◆ Task statement ◆
Tally the lines of the records that contain the string "computer", then give the total and nothing more.

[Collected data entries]
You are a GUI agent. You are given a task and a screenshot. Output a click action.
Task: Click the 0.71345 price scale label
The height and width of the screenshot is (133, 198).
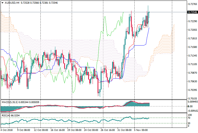(x=192, y=55)
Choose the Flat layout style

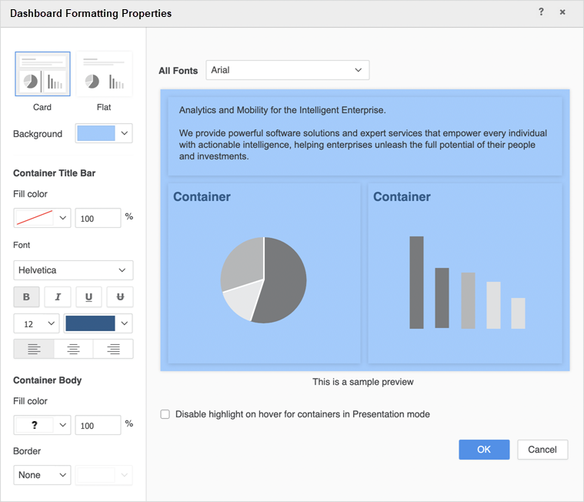tap(104, 75)
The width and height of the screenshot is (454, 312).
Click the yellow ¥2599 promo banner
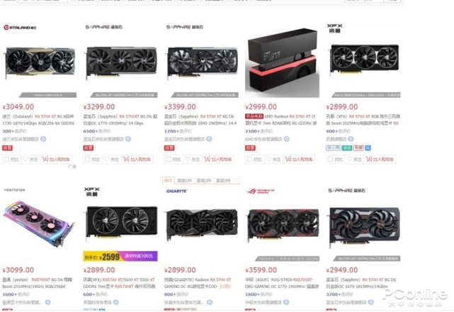(120, 256)
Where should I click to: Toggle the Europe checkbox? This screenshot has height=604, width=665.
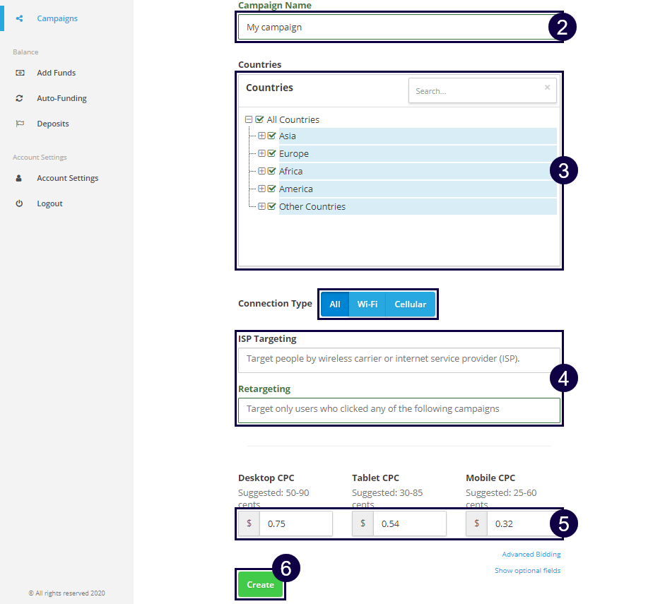coord(271,153)
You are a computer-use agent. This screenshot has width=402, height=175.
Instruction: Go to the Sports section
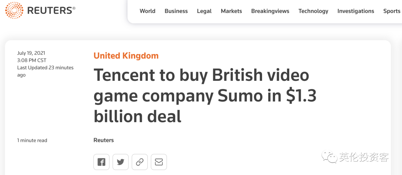point(392,11)
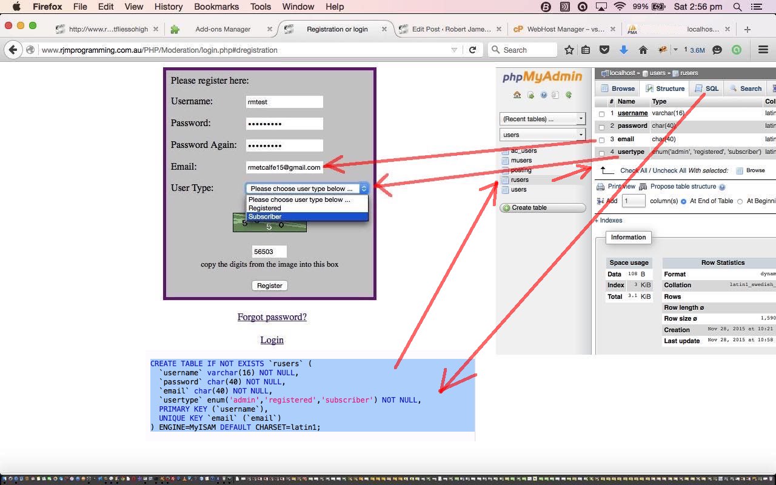Screen dimensions: 776x485
Task: Follow the Forgot password? link
Action: tap(272, 317)
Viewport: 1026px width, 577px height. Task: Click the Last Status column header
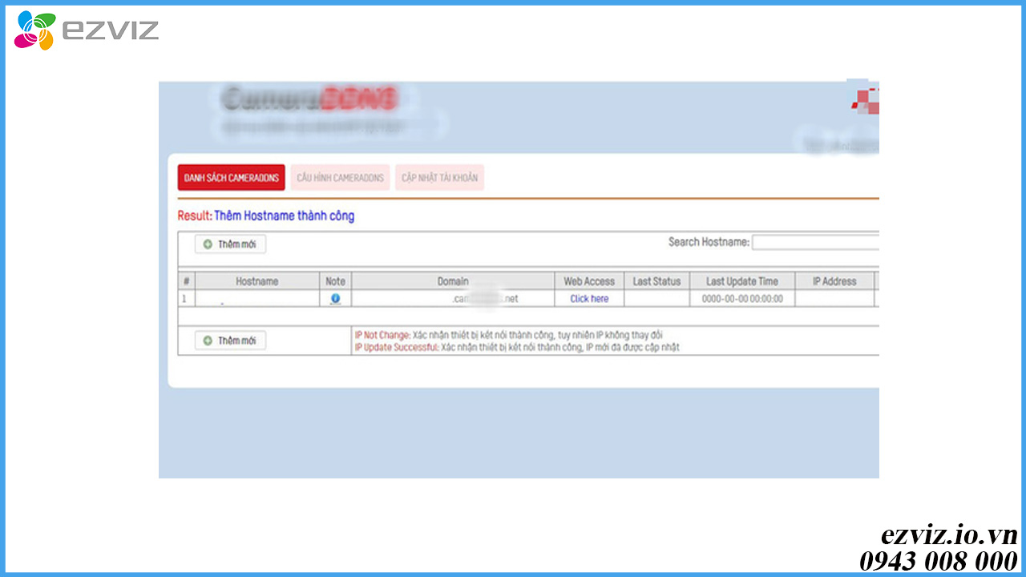656,281
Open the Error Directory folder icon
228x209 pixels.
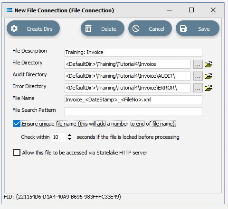click(209, 88)
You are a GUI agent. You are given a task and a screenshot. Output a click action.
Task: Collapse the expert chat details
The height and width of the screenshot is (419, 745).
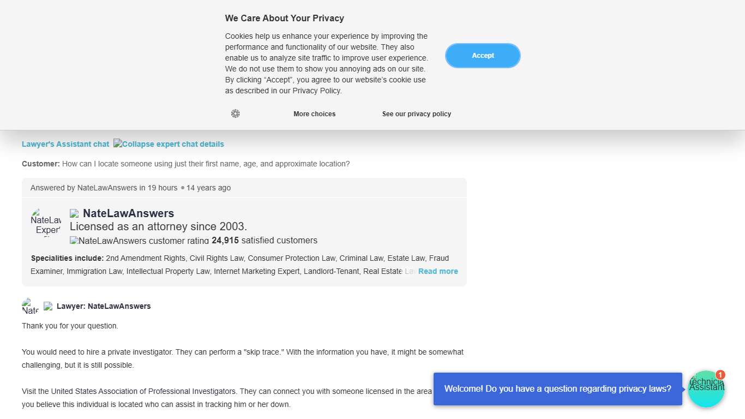(169, 144)
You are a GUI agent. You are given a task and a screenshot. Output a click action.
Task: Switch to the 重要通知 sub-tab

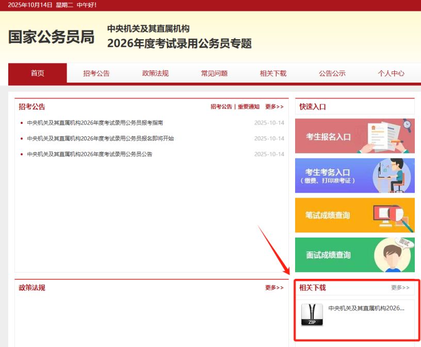pyautogui.click(x=249, y=107)
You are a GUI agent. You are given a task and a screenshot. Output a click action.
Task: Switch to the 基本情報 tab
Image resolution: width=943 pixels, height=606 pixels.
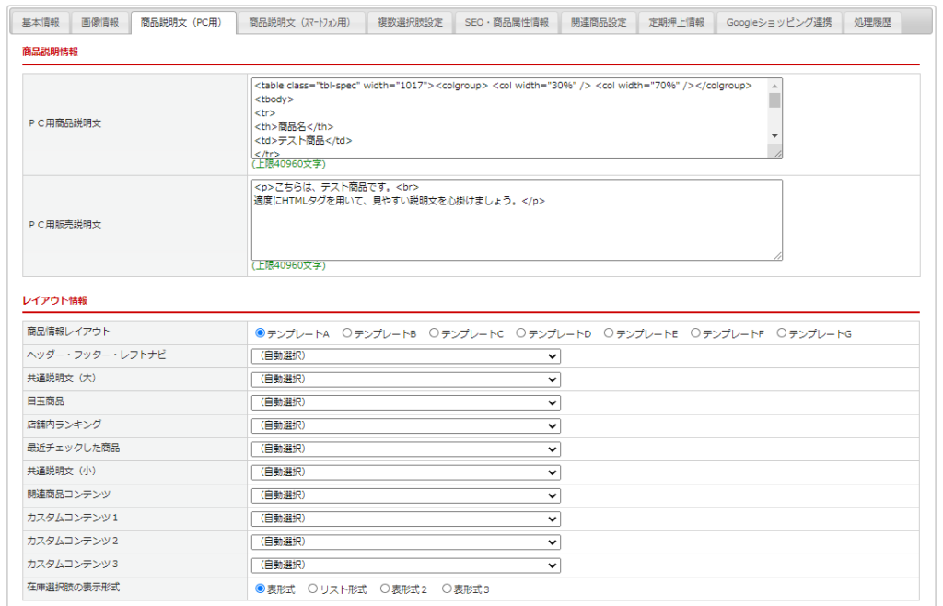[41, 22]
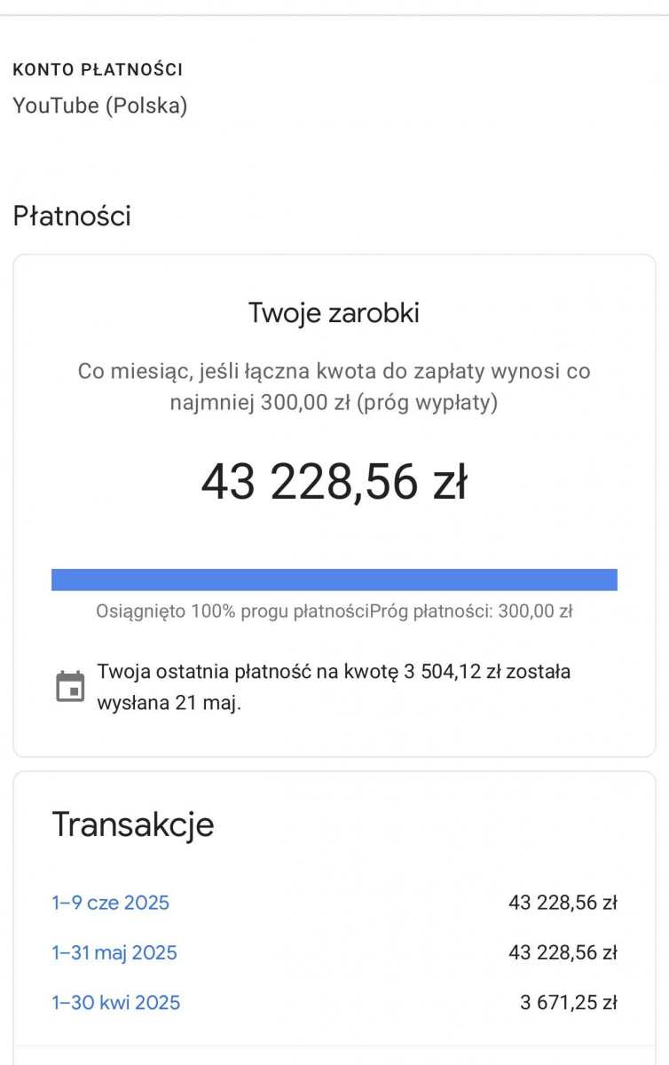The width and height of the screenshot is (669, 1065).
Task: Click the 'Próg płatności: 300,00 zł' label
Action: [471, 611]
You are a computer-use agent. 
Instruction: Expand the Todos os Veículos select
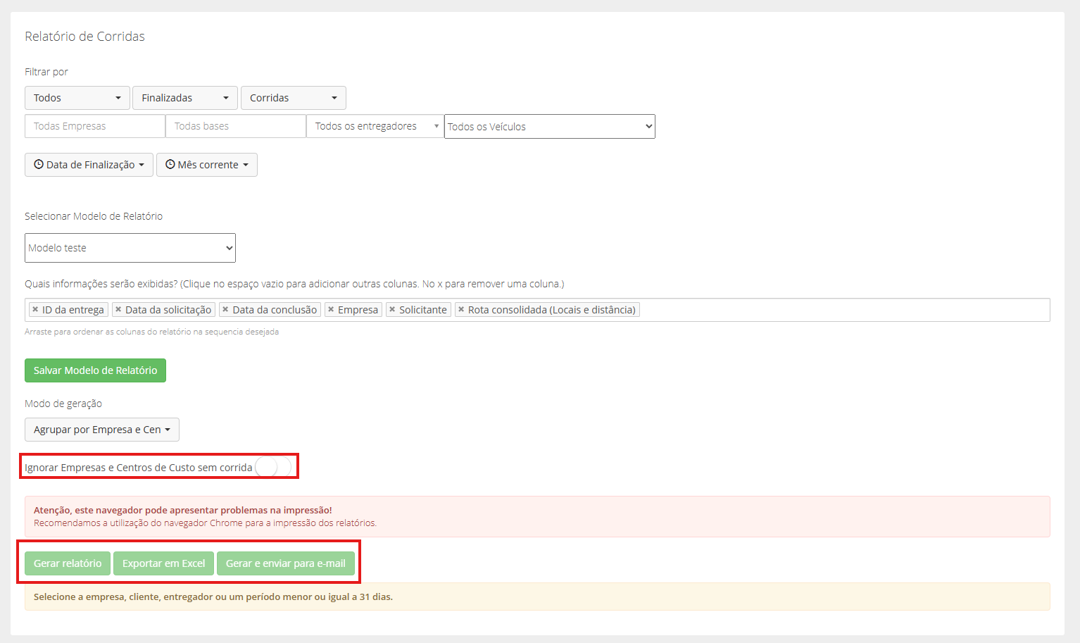(x=550, y=127)
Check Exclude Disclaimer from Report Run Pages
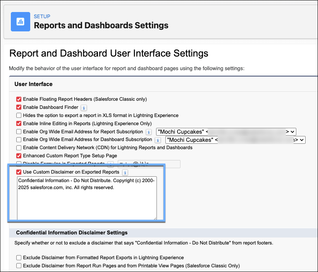The image size is (318, 272). click(18, 265)
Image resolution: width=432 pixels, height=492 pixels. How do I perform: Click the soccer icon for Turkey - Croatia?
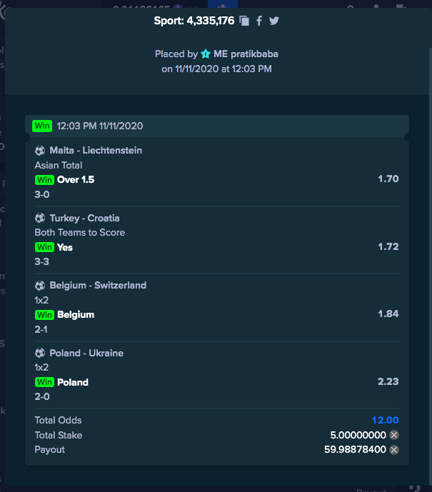(x=40, y=218)
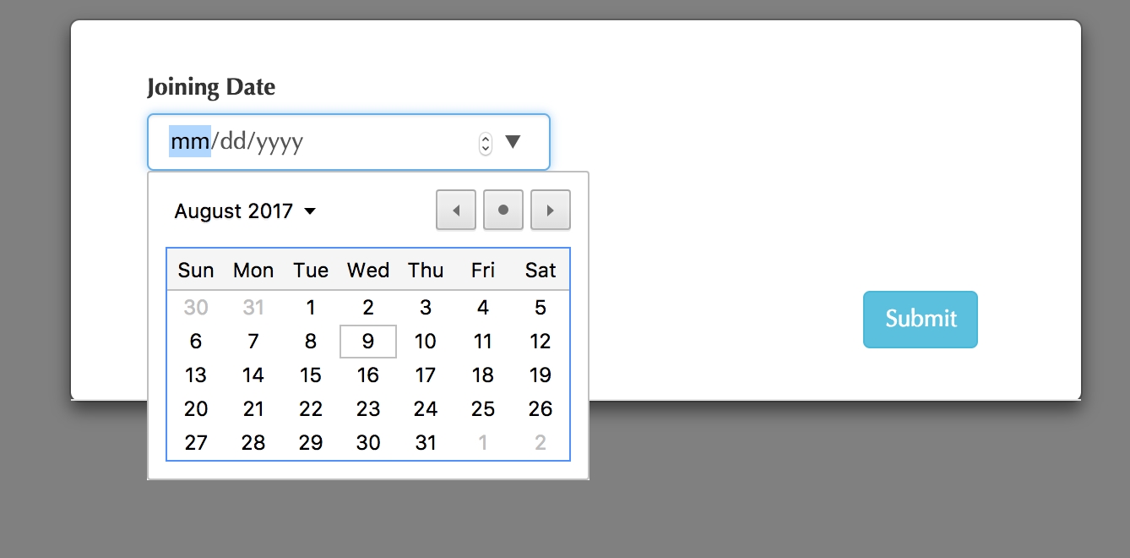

◆ Answer box ◆
2